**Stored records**
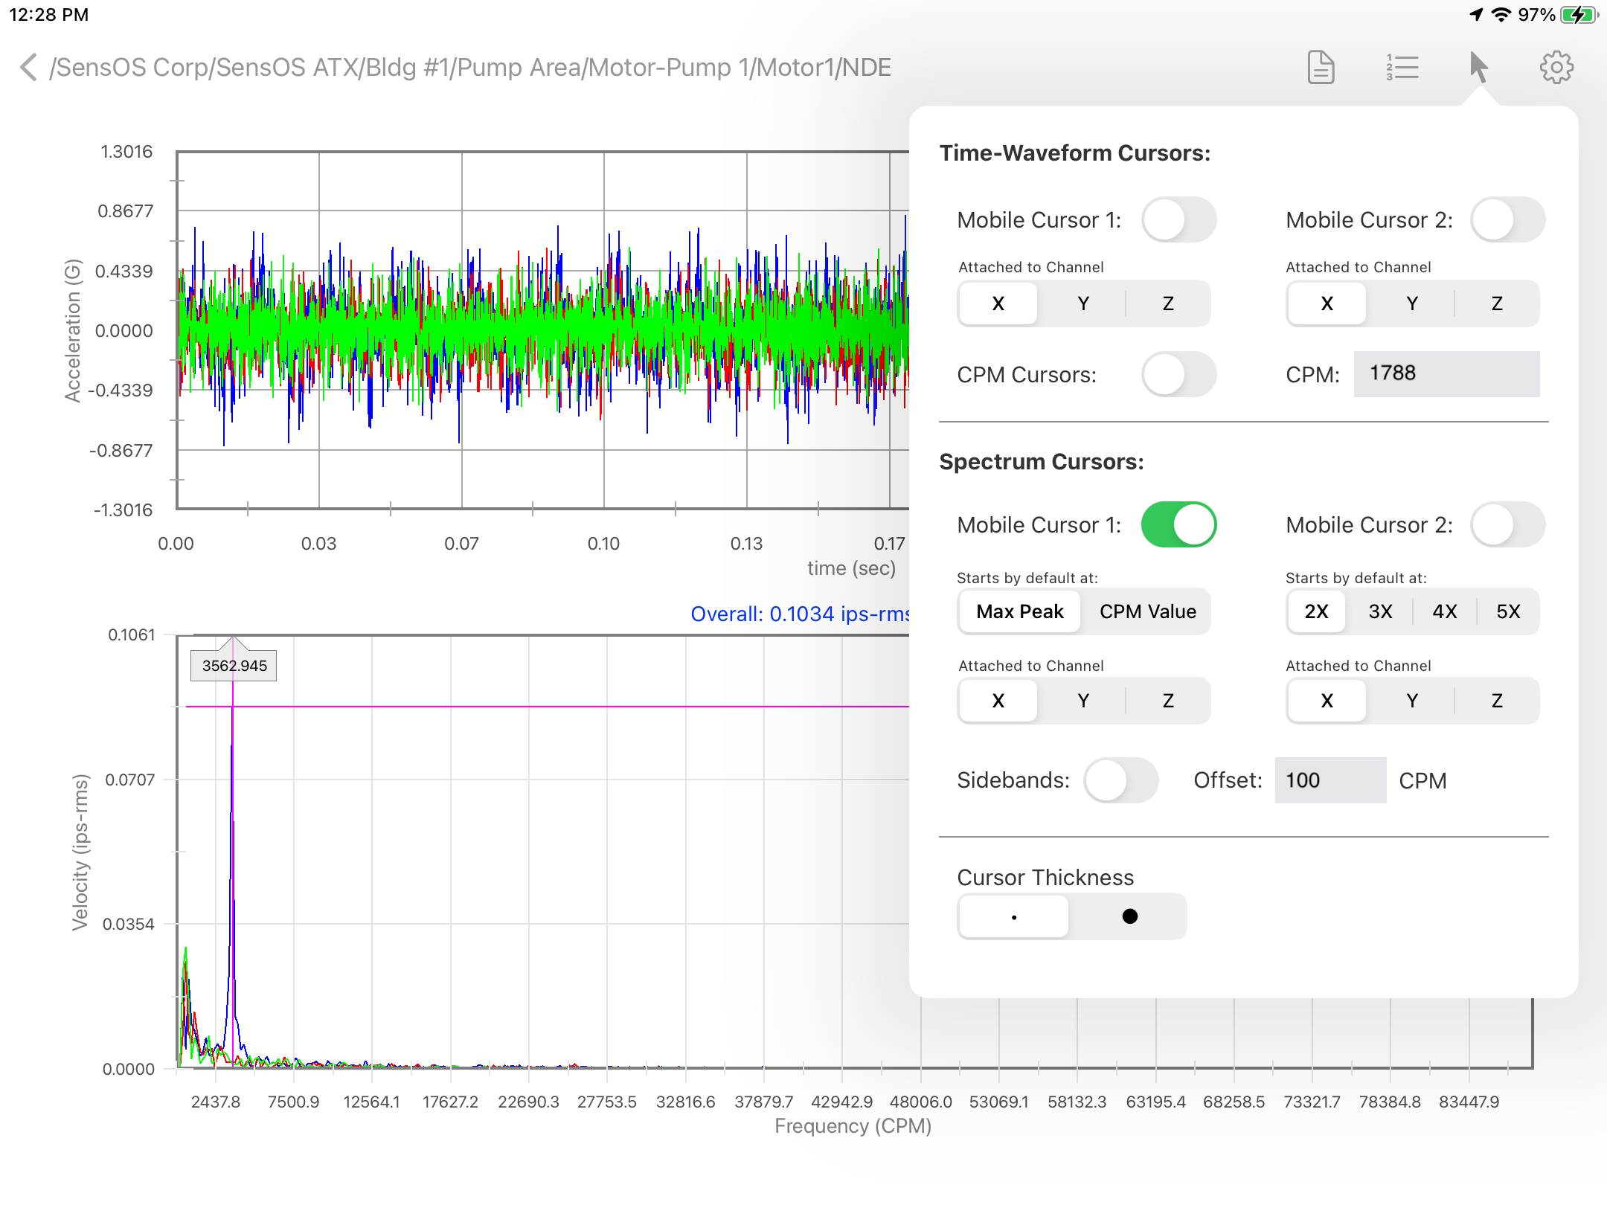This screenshot has width=1607, height=1205.
Task: Open the document report icon
Action: tap(1321, 68)
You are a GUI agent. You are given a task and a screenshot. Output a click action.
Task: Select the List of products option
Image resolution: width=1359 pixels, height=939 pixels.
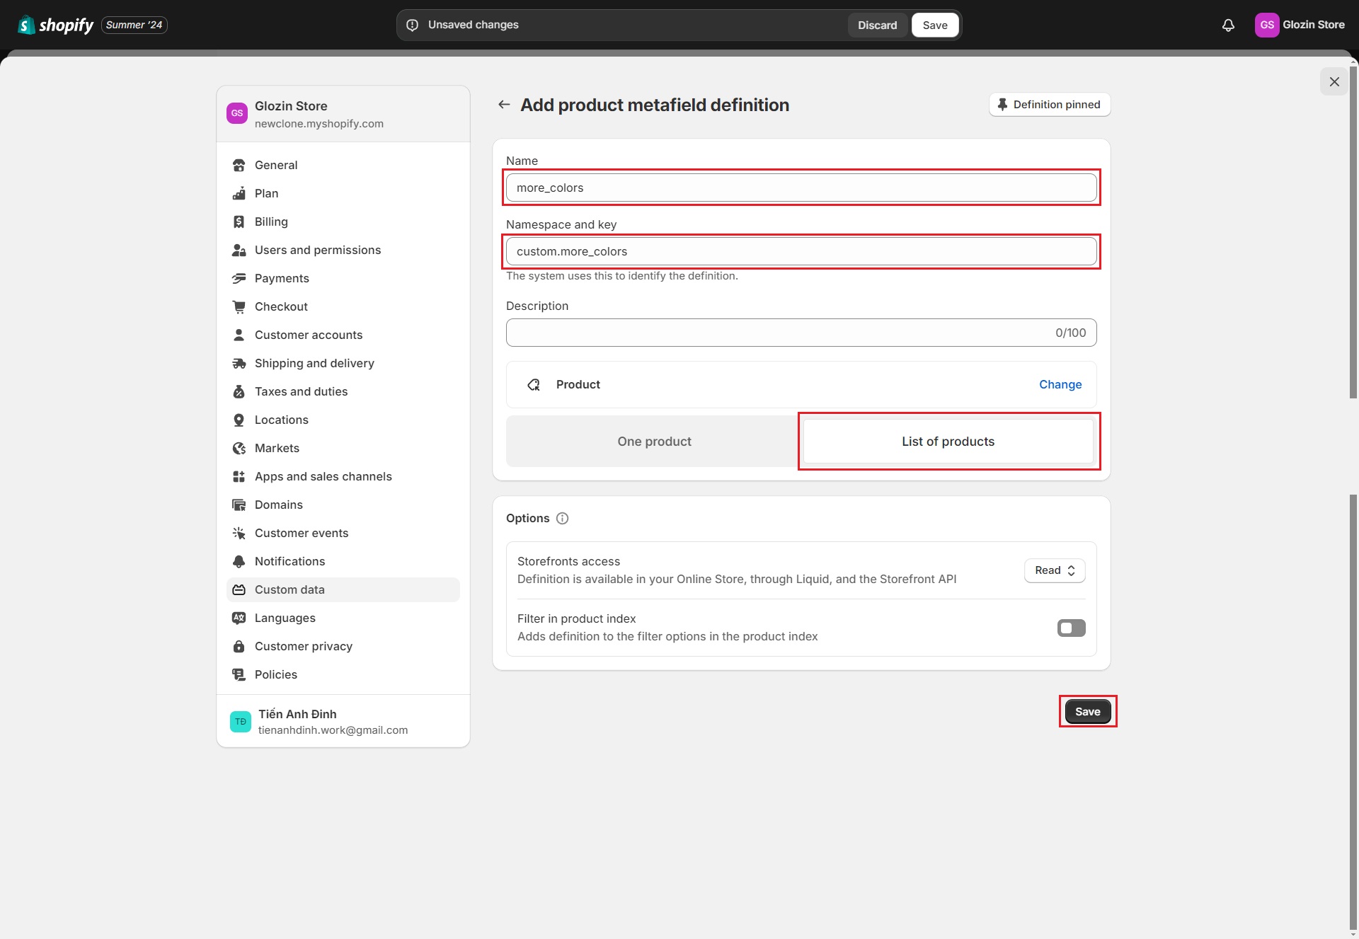[948, 442]
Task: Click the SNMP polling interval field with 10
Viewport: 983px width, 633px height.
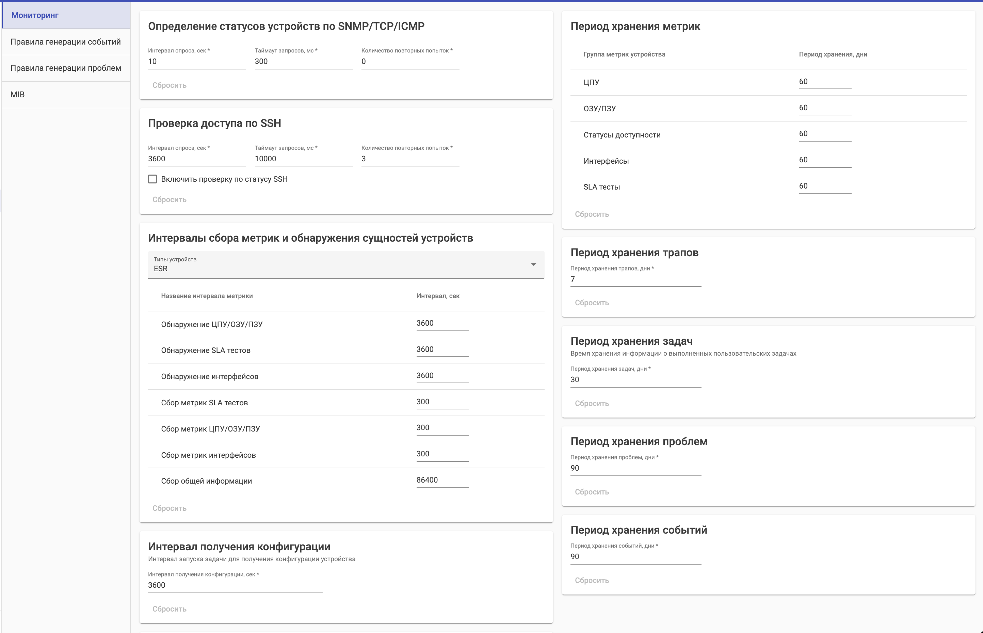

**TASK ITEM**
What is needed is an exact repetition of every line from the line with "Image resolution: width=1359" to the end of the data above, both ends included, with no pictures.

**TASK SOLUTION**
Image resolution: width=1359 pixels, height=939 pixels.
[948, 442]
Task: Click the SNMP polling interval field with 10
Viewport: 983px width, 633px height.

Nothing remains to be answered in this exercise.